In chapter 7, the author provides "practical solutions for everyday sensory problems." These are great ideas for any child, but particularly those having a concern with sensory issues. For example, for car rides, offering hand fidgets or juice boxes where the straw is good input into the mouth area. Also, crunchy snacks like pretzels are good for oral sensory feedback. 

I like in chapter 14 where the author acknowledges how difficult it can be to be the parent of a child with sensory issues, where parents need more "patience, organization, etc." She suggested it's important to focus on what matters and what's great about your child, and to realize you're human if you make mistakes along the way. 

"Open your mind to your child's possibilities and her challenges will feel less overwhelming." (page 314) 

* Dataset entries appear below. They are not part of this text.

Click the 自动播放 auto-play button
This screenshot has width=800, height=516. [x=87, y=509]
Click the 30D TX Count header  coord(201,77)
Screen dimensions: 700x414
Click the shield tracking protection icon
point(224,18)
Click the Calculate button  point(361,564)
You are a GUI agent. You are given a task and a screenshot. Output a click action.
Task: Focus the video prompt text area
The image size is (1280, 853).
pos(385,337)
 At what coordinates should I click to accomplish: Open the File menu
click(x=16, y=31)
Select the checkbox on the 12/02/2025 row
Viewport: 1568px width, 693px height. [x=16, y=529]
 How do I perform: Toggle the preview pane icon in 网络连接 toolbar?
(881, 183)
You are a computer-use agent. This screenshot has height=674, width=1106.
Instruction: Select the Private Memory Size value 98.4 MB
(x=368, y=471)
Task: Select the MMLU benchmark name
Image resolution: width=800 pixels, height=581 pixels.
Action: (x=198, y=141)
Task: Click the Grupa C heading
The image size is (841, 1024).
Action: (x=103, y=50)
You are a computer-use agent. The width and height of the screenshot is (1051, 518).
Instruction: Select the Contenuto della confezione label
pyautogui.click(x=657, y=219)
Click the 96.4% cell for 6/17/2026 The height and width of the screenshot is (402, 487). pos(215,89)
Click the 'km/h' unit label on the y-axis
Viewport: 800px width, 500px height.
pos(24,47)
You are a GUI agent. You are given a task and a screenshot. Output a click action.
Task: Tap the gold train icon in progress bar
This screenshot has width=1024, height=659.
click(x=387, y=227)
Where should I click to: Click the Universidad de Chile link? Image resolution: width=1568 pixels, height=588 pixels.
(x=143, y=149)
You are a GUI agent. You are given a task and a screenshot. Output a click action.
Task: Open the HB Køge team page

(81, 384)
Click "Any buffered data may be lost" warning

In the end of the book there are tons of resources listed - toys that are great for kids, Web sites and organizations that are supportive resources for parents of children with sensory issues, stores to purchase sensory-supportive items, etc. 

I found this book very helpful in learning more about sensory processing issues. It's hands-on, very easy to follow and includes worthwhile to read stories about real children and families going through difficulties with sensory concerns. A great resource!